◆ COSA FARE
Trascrivi senza modifiche il passo del brano su destra e sinistra che va da "Esiste, però, una" fino a "la passano meglio?" incluso.

◆ BRANO DEL TESTO
╔══

Esiste, però, una destra sociale che guarda alle classi svantaggiate almeno quanto la sinistra, non crede?

«Quella destra è ormai marginale, visto che la parte più consistente di chi si riconosce in quell’area politica guarda con sempre maggiore interesse a modelli anglosassoni e statunitensi. Basti pensare che Giorgia Meloni ha stretti rapporti col premier britannico Rishi Suniak, leader del partito conservatore, e con quello ungherese Viktor Orban, che è ben oltre la destra liberale».

A sinistra se la passano meglio?

«La sinistra ha completamente dimenticato certi temi. Il Partito democratico è attratto più dai diritti civili e dai problemi di genere e sempre meno dalla povertà e dalla disoccupazione che in Italia dilagano. Non a caso Mattarella sottolinea spesso il fatto che l’Italia abbia visto emigrare all’estero più di 250mila giovani in dieci anni. Purtroppo, però, anche a sinistra c’è carenza di sensibilità su certi temi».

╚══

(Dati memorizzati)

╔══

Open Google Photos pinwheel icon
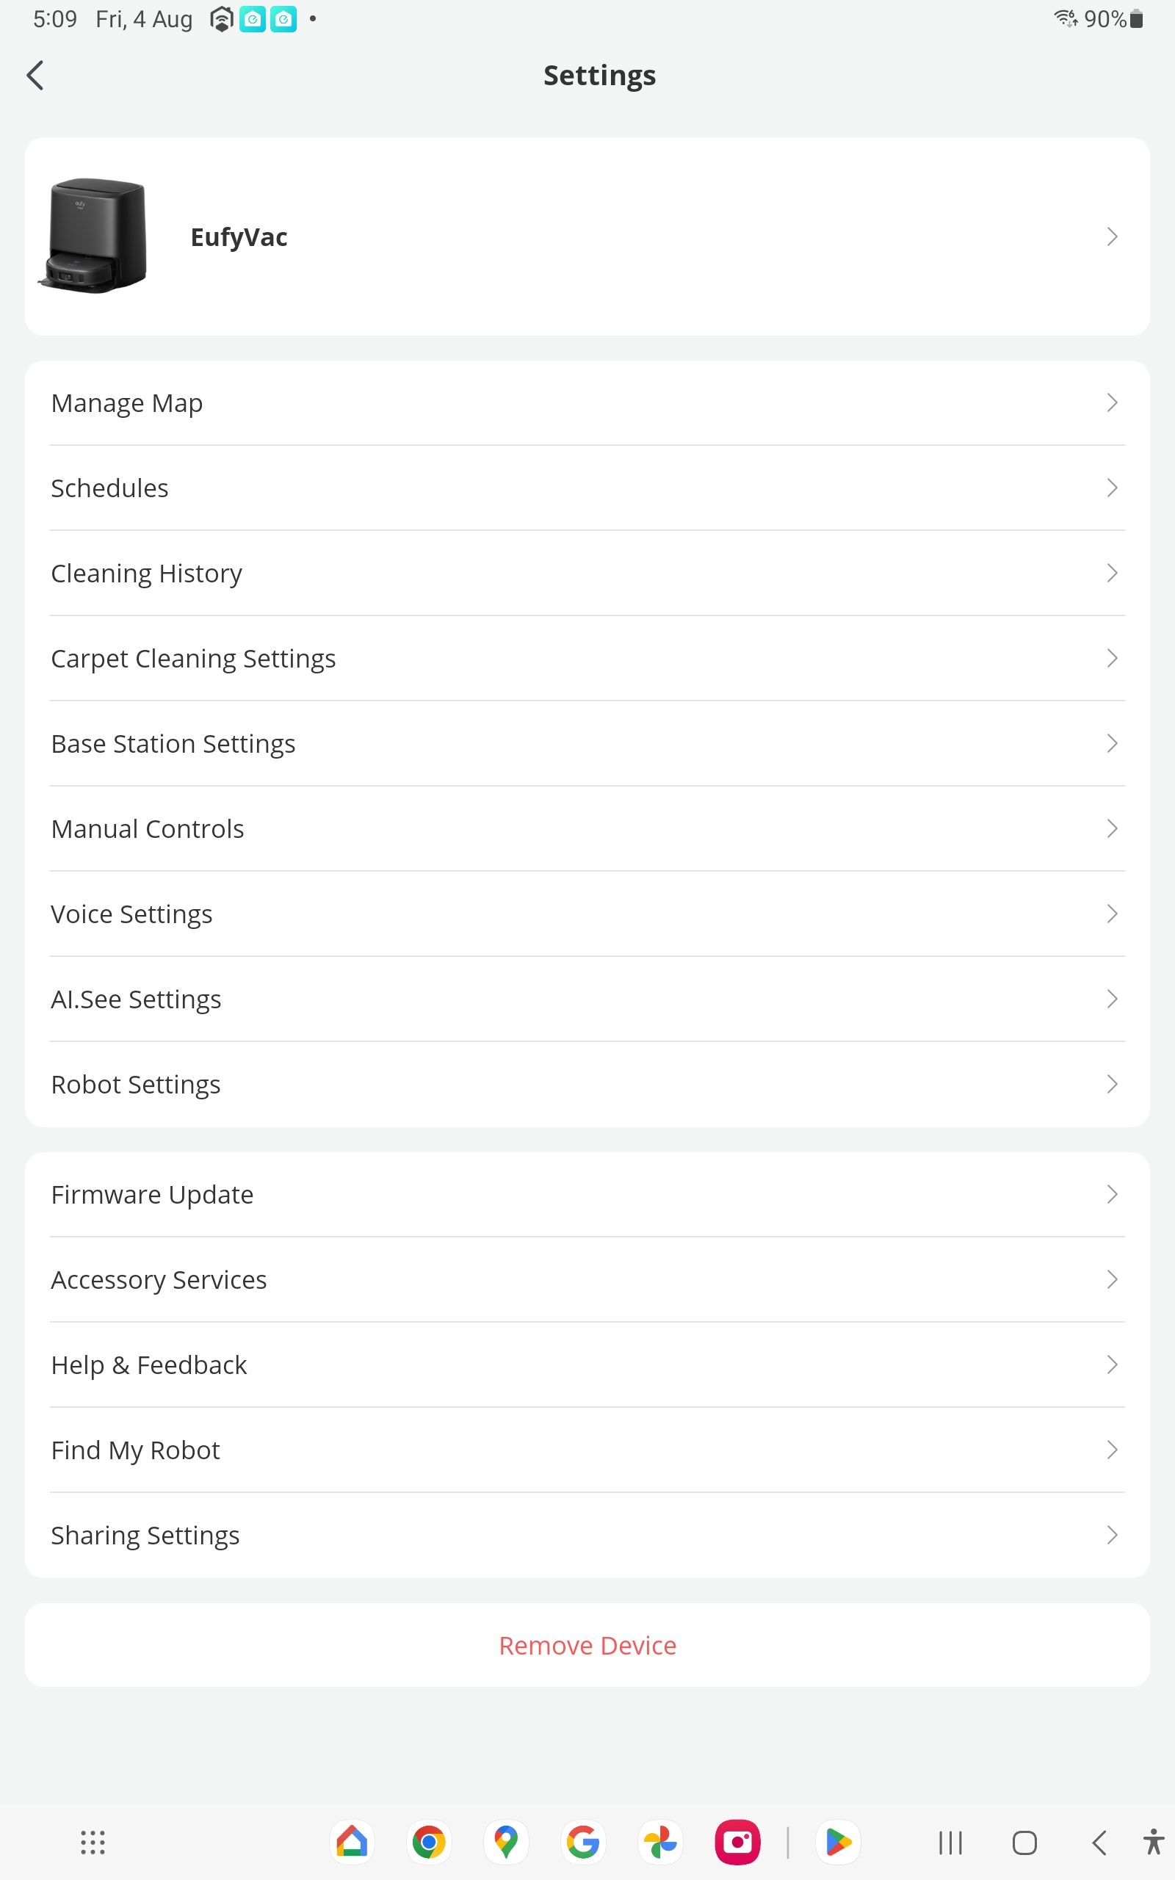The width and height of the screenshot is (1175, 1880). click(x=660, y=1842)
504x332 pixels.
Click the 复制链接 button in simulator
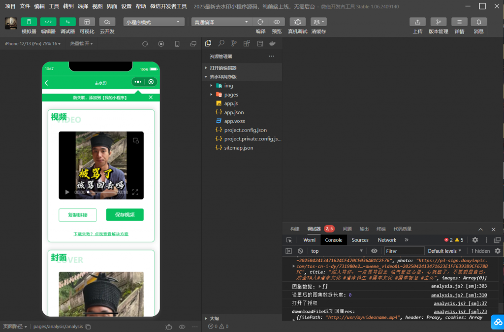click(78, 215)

╚══
╔══

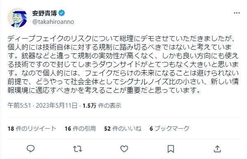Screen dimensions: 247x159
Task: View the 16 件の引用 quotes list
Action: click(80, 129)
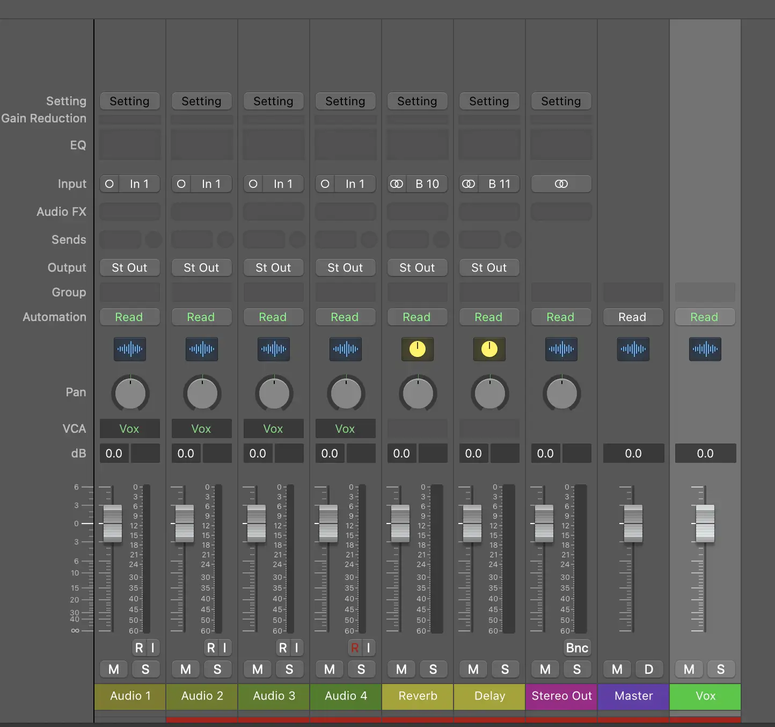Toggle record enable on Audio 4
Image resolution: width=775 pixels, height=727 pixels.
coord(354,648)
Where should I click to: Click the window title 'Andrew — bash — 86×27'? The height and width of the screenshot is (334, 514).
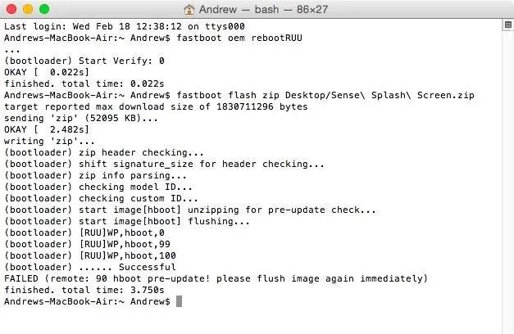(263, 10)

╚══

◆ RISULTATO ESERCIZIO
Esiste, però, una destra sociale che guarda alle classi svantaggiate almeno quanto la sinistra, non crede?

«Quella destra è ormai marginale, visto che la parte più consistente di chi si riconosce in quell’area politica guarda con sempre maggiore interesse a modelli anglosassoni e statunitensi. Basti pensare che Giorgia Meloni ha stretti rapporti col premier britannico Rishi Suniak, leader del partito conservatore, e con quello ungherese Viktor Orban, che è ben oltre la destra liberale».

A sinistra se la passano meglio?